__Data provided__
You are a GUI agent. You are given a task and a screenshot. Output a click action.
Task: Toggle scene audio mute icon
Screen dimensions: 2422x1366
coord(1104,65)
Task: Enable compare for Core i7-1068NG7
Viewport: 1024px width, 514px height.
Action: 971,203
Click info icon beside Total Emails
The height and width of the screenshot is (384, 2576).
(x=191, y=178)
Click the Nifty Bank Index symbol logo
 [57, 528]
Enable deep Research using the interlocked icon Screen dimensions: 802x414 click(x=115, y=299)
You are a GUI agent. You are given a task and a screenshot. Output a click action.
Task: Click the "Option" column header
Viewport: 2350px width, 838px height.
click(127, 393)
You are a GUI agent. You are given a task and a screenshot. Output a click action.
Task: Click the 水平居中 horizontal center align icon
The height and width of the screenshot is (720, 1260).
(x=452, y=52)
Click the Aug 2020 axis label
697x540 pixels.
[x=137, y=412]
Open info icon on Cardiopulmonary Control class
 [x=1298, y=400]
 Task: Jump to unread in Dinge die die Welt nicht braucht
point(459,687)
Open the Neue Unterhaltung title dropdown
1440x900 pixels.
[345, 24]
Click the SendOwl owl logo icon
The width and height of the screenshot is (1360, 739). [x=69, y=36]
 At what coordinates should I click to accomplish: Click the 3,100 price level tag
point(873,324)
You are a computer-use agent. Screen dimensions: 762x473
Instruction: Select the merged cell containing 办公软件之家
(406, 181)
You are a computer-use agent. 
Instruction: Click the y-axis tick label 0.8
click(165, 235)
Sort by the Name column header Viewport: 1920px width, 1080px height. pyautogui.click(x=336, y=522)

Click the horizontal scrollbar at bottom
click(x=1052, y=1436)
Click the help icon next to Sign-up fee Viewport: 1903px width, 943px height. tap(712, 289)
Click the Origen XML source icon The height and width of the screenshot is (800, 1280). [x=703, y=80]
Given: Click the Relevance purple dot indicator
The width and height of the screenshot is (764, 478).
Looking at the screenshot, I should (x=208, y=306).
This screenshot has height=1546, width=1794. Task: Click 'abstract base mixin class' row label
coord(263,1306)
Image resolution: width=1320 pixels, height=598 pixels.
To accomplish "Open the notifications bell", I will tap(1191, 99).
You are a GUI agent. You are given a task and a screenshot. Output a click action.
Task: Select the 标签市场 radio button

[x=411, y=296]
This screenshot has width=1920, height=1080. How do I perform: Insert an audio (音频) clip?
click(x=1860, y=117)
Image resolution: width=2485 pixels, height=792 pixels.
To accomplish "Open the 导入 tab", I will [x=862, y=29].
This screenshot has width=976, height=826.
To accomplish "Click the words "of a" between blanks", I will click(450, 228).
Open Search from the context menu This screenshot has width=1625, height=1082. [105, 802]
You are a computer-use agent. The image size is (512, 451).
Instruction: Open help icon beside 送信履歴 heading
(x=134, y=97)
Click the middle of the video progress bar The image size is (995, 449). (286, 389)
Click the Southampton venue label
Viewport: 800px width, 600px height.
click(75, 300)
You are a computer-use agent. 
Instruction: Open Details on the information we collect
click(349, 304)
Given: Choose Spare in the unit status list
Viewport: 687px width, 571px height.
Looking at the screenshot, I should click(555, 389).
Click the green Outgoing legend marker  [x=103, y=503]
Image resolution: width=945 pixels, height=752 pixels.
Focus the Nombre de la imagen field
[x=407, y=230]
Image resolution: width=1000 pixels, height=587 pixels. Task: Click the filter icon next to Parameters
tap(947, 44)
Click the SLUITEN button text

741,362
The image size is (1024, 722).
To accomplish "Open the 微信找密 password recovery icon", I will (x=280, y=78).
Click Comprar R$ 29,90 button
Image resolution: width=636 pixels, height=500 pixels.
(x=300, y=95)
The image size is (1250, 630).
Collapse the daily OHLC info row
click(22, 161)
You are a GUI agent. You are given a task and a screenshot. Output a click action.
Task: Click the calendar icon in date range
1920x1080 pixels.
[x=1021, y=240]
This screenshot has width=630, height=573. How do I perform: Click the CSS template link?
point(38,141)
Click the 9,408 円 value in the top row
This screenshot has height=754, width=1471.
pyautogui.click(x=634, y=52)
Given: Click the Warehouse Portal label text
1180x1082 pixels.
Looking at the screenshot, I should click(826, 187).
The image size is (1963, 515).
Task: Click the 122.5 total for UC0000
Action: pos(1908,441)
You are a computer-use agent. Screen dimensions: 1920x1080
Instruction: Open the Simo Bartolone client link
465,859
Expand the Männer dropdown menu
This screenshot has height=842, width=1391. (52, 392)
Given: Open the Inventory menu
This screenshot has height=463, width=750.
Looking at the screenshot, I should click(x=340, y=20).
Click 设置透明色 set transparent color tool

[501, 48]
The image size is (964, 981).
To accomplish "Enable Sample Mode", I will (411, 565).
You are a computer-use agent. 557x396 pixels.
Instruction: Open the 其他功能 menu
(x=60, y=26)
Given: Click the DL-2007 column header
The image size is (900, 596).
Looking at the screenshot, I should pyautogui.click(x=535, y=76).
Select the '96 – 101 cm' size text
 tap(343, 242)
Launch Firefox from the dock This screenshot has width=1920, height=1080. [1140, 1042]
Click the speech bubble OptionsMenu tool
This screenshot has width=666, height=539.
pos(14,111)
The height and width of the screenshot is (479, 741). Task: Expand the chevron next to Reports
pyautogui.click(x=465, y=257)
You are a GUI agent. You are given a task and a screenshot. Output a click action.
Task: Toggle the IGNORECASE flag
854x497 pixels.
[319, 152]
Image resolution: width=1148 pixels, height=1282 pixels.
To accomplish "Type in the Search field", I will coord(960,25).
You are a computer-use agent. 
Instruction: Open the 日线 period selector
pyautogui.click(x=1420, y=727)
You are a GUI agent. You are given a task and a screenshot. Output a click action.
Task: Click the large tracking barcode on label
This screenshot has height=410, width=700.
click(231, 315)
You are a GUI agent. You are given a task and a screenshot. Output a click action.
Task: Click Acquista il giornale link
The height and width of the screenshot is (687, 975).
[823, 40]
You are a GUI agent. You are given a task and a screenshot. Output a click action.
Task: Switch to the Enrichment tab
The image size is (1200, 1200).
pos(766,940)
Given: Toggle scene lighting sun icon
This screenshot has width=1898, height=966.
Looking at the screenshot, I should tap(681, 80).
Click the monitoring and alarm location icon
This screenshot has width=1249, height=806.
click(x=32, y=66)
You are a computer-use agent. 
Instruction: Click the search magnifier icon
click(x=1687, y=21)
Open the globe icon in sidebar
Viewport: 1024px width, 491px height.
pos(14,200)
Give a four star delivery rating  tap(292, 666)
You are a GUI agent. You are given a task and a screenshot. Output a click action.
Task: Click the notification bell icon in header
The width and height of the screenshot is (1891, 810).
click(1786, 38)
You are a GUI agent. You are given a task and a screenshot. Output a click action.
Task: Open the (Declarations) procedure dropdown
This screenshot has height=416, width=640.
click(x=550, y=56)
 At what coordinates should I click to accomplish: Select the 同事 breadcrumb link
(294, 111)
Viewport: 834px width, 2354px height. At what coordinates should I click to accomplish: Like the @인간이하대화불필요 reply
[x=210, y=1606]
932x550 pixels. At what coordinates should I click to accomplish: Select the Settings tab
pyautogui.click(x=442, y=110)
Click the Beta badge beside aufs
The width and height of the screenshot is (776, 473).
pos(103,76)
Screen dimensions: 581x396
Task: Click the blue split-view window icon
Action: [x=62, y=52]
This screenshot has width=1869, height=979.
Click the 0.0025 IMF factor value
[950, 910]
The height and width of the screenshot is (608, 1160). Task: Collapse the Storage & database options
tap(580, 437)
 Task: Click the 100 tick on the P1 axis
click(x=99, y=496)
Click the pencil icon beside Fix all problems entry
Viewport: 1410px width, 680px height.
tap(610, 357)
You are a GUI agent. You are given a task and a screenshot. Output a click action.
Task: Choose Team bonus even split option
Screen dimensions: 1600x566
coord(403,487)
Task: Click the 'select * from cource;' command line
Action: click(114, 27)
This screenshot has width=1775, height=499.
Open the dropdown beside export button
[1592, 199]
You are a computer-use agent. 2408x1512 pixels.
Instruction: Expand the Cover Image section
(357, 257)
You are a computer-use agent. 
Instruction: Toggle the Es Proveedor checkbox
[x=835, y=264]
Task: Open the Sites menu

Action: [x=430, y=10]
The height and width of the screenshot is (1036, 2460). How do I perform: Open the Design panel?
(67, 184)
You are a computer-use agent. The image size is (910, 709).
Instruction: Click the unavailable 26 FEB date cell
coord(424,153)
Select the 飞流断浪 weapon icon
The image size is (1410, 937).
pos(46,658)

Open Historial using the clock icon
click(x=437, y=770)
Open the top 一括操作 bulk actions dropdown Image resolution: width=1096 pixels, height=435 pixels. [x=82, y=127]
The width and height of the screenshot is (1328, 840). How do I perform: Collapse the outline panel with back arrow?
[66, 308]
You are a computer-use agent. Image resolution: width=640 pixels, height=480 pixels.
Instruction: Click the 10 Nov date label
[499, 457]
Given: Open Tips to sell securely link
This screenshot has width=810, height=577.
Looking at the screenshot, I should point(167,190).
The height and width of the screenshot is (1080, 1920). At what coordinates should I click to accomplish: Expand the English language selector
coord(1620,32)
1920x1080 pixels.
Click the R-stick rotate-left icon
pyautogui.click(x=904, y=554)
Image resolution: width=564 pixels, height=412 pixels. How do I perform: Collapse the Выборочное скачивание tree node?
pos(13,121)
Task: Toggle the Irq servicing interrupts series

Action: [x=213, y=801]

__What needs to be done__
Can you rewrite the stretch of the listing from its start through the line containing "Enable deep Research", replacing "icon" with "button", giving only those lines and leaving everything else unchanged?

__Solution to this problem__
You are a GUI agent. You are given a task and a screenshot. Output a click action.
Task: Toggle scene audio mute button
Screen dimensions: 2422x1366
coord(1104,65)
Task: Enable compare for Core i7-1068NG7
Viewport: 1024px width, 514px height.
Action: 971,203
Click info button beside Total Emails
The height and width of the screenshot is (384, 2576).
(x=191, y=178)
Click the Nifty Bank Index symbol logo
 [57, 528]
Enable deep Research using the interlocked button Screen dimensions: 802x414 click(x=115, y=299)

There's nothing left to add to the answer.